What could have been the number of lives saved through bombing? If the bombing could have taken place before May/June ‘44, a significant number of lives would likely have been saved, since during these two months, 400,000 Jews, primarily from Hungary, were murdered at Auschwitz. A raid during these two months could possibly still have saved many of them. Deportations from Hungary stopped July 8, 1944. In other words, the window for effective bombing closed May/June. No doubt the Nazis would have found other ways of killing after May/June, if the bombing had been successful. One of these ways could have been the use of the old crematoria installation known as Bunker 2 (later renamed Bunker V) that had not appeared on the Vrba-Wetzler report at all, and was located away from the other installations. Since its existence was unknown it would most likely not have been destroyed.

Conclusion: If American Leaders had seriously been able to investigate the possibility of bombing upon receipt of the Vrba-Wetzler report in mid-July ‘44, they would have found it to be possible, but not likely, to be carried out. On the other hand, by the time the bombings could have taken place, the window to save a large number of lives anyhow had already closed.

Finally, it is also important to note that we today cannot judge whether Western Allied leaders acted properly by retrospective analysis. We must evaluate the actions of these individuals on the basis of what they knew then, and when they knew it, and not on the basis of what we now know, 70 years later.

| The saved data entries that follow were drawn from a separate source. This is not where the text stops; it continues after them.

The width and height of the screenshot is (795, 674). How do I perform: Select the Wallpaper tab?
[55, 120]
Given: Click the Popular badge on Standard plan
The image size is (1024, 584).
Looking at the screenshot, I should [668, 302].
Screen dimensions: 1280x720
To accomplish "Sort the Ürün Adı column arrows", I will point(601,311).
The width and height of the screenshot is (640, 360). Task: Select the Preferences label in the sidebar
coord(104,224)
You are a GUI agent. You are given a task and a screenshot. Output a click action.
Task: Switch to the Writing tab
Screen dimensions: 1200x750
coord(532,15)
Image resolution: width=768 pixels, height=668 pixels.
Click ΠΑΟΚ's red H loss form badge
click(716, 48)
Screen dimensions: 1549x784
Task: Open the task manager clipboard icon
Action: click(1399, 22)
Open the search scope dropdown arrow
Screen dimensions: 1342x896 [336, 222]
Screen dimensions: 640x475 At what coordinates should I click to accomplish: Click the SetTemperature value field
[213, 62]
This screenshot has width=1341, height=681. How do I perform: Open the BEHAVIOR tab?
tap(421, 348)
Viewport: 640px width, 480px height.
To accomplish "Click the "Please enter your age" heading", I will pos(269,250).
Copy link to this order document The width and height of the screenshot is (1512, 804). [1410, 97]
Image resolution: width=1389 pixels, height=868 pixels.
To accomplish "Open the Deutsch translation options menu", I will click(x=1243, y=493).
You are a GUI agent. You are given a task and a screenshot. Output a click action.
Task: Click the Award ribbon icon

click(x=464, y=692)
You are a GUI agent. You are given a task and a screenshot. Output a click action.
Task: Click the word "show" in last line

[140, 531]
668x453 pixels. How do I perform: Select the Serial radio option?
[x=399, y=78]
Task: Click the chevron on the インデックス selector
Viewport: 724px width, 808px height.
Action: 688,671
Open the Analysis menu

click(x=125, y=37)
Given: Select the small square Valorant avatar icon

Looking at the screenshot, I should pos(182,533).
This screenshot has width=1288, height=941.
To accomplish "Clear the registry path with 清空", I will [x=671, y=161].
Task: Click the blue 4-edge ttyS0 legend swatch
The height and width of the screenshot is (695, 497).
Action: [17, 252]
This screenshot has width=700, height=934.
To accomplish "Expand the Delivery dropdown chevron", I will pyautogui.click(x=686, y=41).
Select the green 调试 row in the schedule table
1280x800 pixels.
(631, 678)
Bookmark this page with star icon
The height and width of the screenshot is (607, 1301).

This concludes the third installment under this heading. At the time of my presentation on the subject of Auschwitz in 2015, a question was raised in the audience regarding Winston Churchill and President Roosevelt’s alleged anti-Semitism and anti-Zionism having been the cause of a lack of action against Auschwitz. My next article, therefore, will be “Churchill Was an Anti-Semite! Really?” President Roosevelt will be the subject at a later time.

By Norbert Strauss

 Norbert Strauss is a Teaneck resident and has been a volunteer at Englewood Hospital for the past 30 years. He was General Traffic Manager and Group VP at Philipp Brothers Inc., retiring in 1985. Prior to Englewood Hospital he was also a volunteer at the American Committee for Shaare Zedek Hospital for over 30 years, serving as treasurer and director. He frequently speaks to groups to relay his family’s escape from Nazi Germany in 1941. He has eight grandchildren and 23 great-grandchildren.